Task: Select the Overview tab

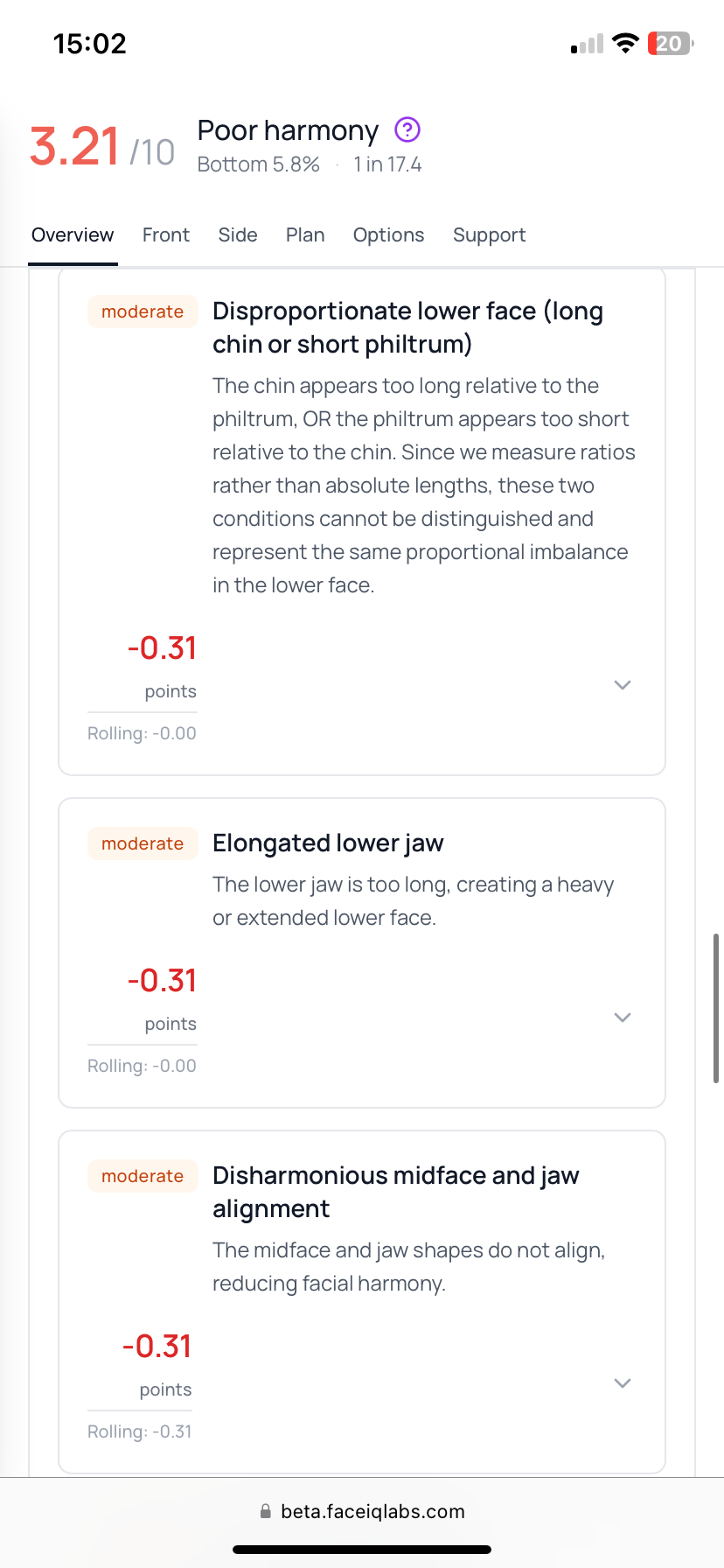Action: pyautogui.click(x=73, y=235)
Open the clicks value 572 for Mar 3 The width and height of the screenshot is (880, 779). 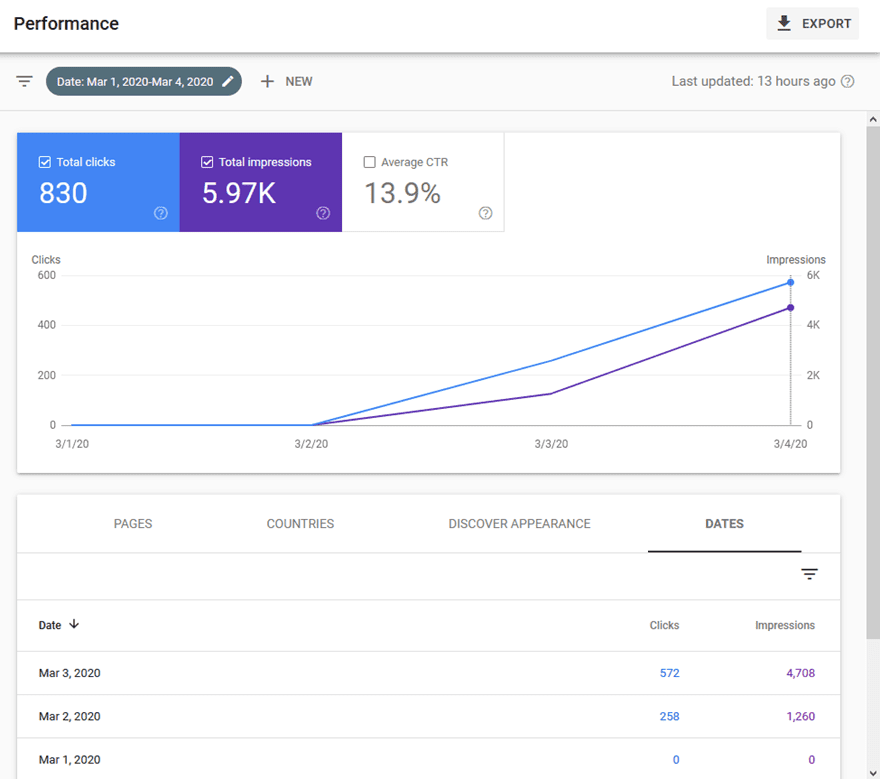(x=669, y=673)
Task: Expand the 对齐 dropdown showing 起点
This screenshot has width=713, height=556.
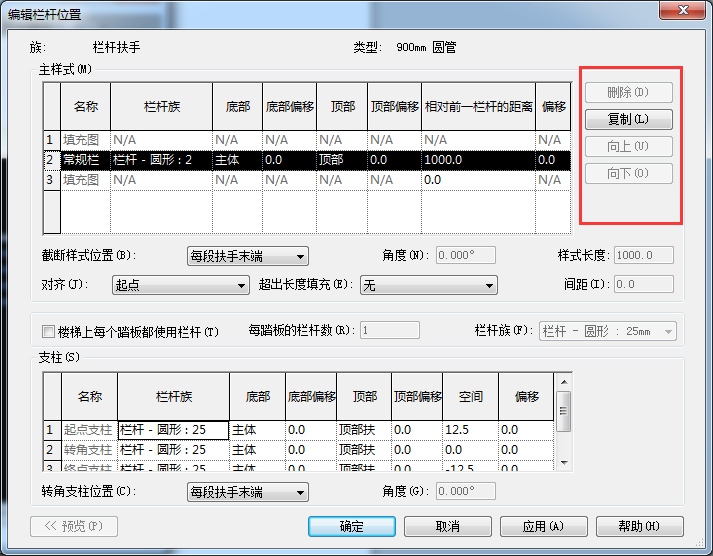Action: click(180, 285)
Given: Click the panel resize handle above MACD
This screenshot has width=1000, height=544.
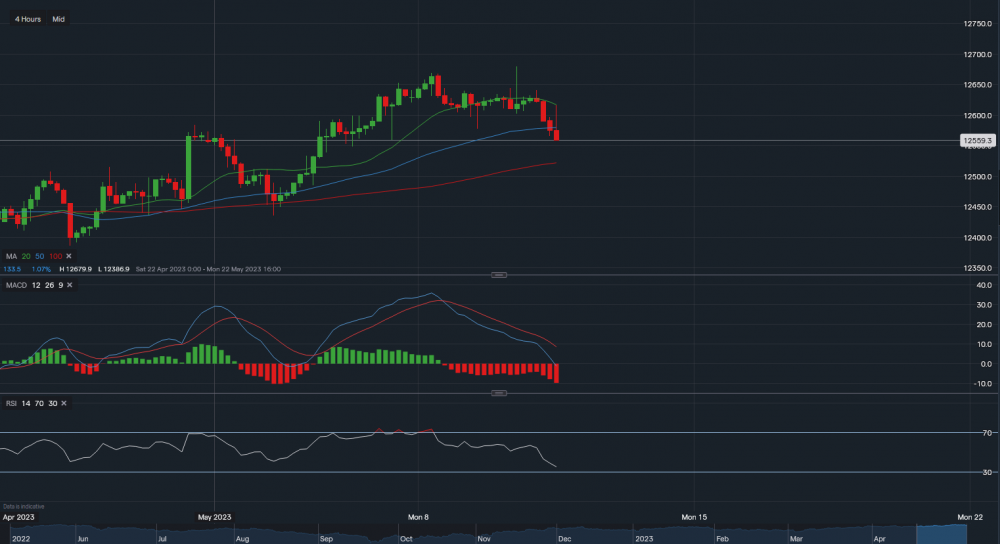Looking at the screenshot, I should 500,275.
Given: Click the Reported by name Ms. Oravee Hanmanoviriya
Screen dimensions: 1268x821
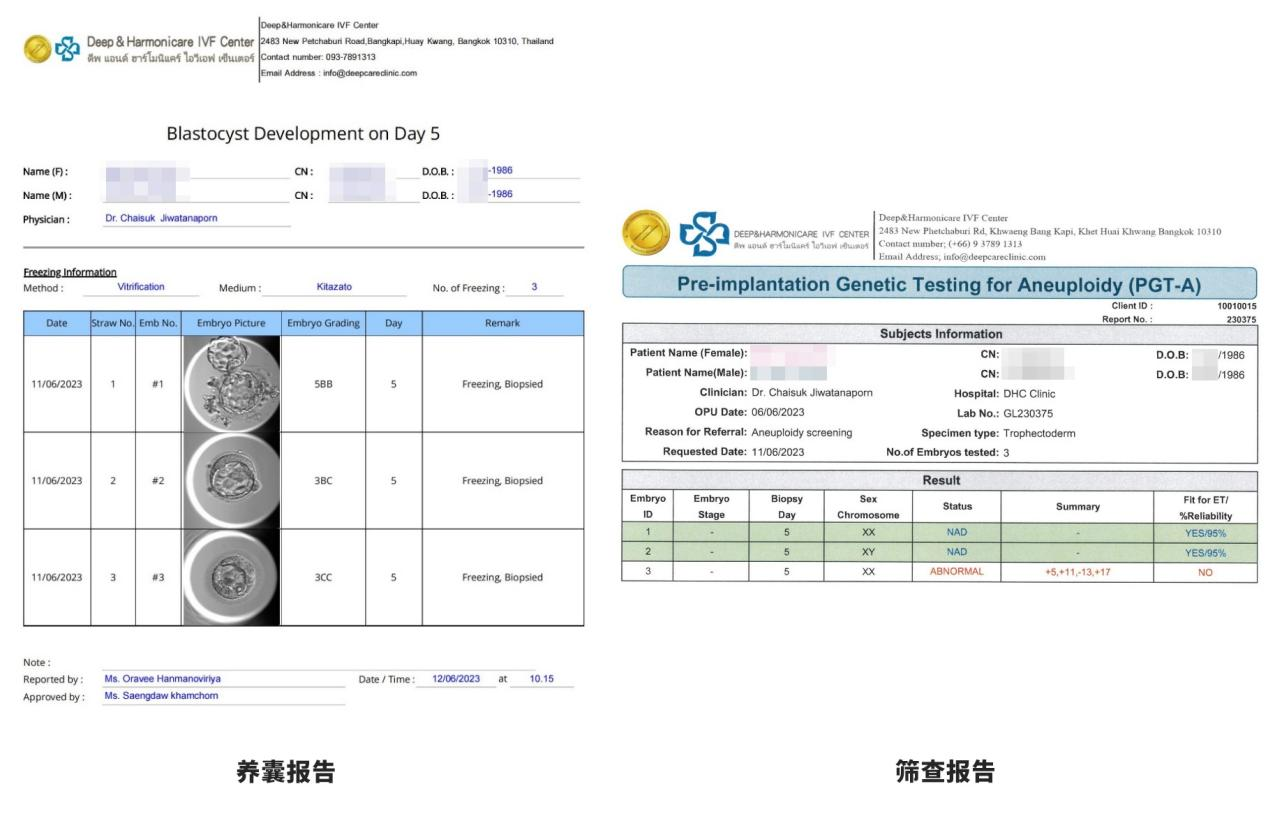Looking at the screenshot, I should point(163,679).
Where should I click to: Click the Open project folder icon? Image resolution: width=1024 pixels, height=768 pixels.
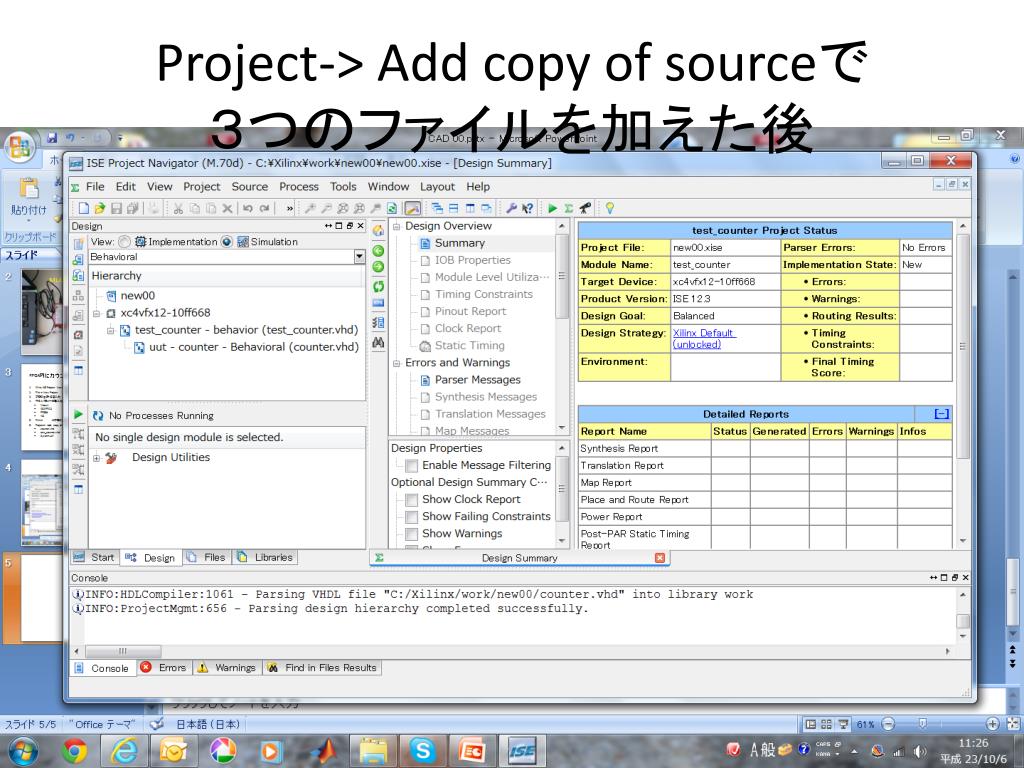click(x=99, y=209)
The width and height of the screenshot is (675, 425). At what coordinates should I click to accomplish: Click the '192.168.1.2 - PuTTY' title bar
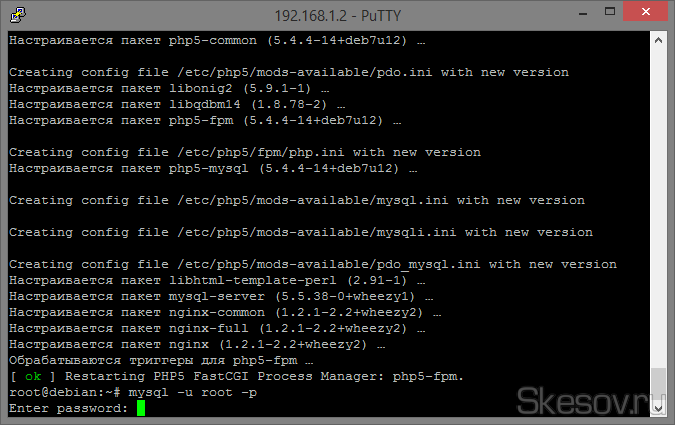click(x=330, y=15)
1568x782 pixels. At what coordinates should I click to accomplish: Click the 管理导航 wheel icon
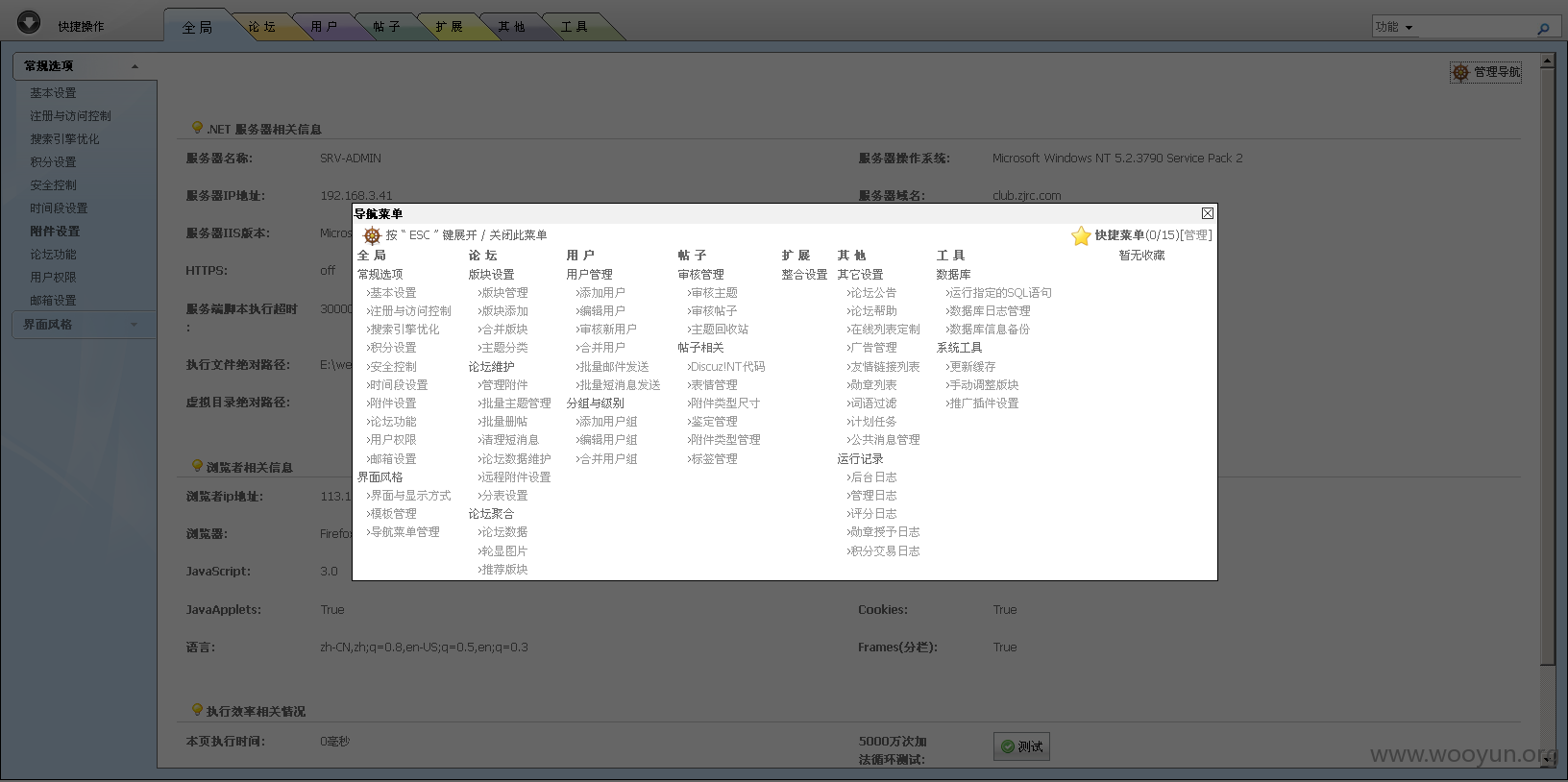pos(1460,72)
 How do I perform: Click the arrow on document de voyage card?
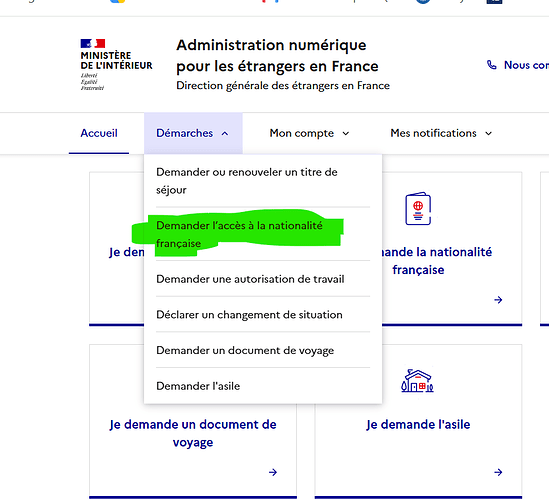273,472
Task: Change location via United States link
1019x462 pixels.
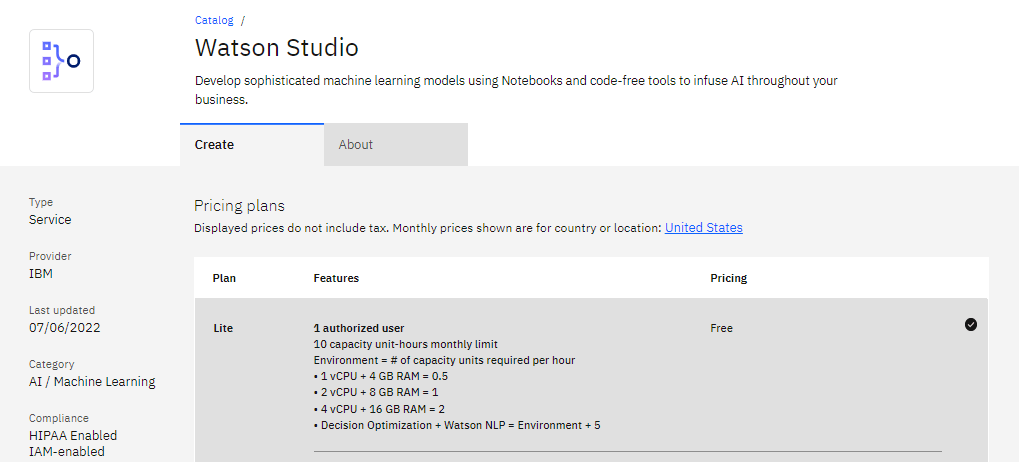Action: [x=703, y=228]
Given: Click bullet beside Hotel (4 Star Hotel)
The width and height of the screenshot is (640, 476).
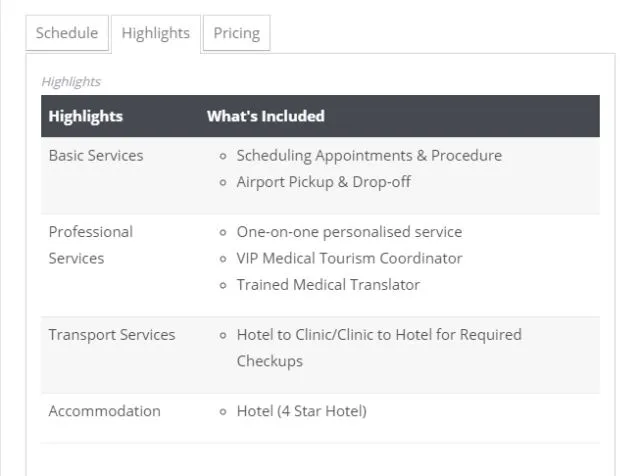Looking at the screenshot, I should click(x=223, y=412).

__Assignment__. Repeat nothing but the lines from the one containing "1019x462 pixels." through the last line of the listing, both included, exactly as written, and omit any picture.

__Answer to this exercise__.
1019x462 pixels.
Action: [x=703, y=228]
Given: Click bullet beside Hotel (4 Star Hotel)
The width and height of the screenshot is (640, 476).
Looking at the screenshot, I should click(x=223, y=412).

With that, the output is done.